Day 348 - Galesburg
Swedes first came to Galesburg because they were dissatisfied with the Bishop Hill Colony thirty miles to the northeast. The town became a railroad center and attracted Swedish immigrants seeking employment. By 1912 more than one-third of the city was Swedish by birth or descent. The third-oldest Swedish Methodist Church in the Middle West was organized in Galesburg.
First Lutheran Church, 364 E. Water Street (309-343-3176; www.luther95.com), is one of the oldest congregations of the former Augustana Synod and one of the earliest congregations in Galesburg.

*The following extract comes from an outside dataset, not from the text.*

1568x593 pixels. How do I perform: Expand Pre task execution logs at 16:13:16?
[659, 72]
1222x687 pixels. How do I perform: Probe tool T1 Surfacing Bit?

The present sanctuary was built in 1928.
Carl Sandburg understood like no other poet the accomplishments and courage of ordinary men and women and this made him the most loved American poet of the 20th century. As a young man Carl Sandburg (18781967) was a milk driver, a bootblack, a soldier in the Spanish-American War, a hobo, a farmer, a door-to-door salesman, a journalist and more, before he understood his real calling. Sandburg’s popular verse was often read aloud or committed to memory by devoted fans. He was a great storyteller and a popular speaker and singer of the folksongs he collected. He is famous for his six-volume biography on Abraham Lincoln that was awarded a Pulitzer Prize for history in 1940. Carl Sandburg only wrote one novel, Remembrance Rock. His last book of poems called The People, Yes is said to be his best. According to an American literary historian “a foreigner will find more of America in The People, Yes, than in any other book we can give him”. While Sandburg’s autobiographical Always the Young Strangers should probably be required reading for anybody with an immigrant background.

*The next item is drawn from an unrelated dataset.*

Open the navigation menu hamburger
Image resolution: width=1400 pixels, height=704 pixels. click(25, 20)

You can still visit the little cottage near the railway in Galesburg where Carl Sandburg was born, one of seven children. His mother Clara Andersson and his father August Danielsson, who was a blacksmith, originated from the same area in Ostergötland but met and married in Galesburg, where about one third of the population at that time was Swedish. The town had one of the earliest Swedish Lutheran churches and the first Swedish language newspaper of any importance, but above all it was a railroad center with many job opportunities. Carl’s hardworking father could not write but he “read his Bible after a fashion”. For most of his life, Carl Sandburg was uninterested in his Swedish heritage, but by the time of the Swedish Pioneer Centennial he was a proud Swedish American and one of the main speakers at the Jubilee together with President Harry Truman and Prince Bertil of Sweden. Carl Sandburg visited Sweden both as a newspaper reporter 1918-19 and in his 82nd year as celebrated main speaker at a Swedish American Day at Skansen in Stockholm and as a recipient of a honorary degree at the University of Upsala. He visited his parents’ birthplaces in Östergötland and also collected material about the Swedish satirist and cartoonist Albert Engström that he wanted to write a book about. Sandburg loved Engström’s most popular cartoon creation, the bizarre and genial “Kolingen” a bum who was also a symbol of the freedom from conventions that Carl Sandburg always sought.
When John Steinbeck received the Nobel Prize in Literature, he said: “Of course I am glad to get it. But I wish it had gone to Sandburg. Damn it. He is America!”Carl Sandburg is buried under a “Remembrance Rock” behind the cottage where he was born in Galesburg (at 331 East Third St., open 9-5 daily, Phone 309-342-2361).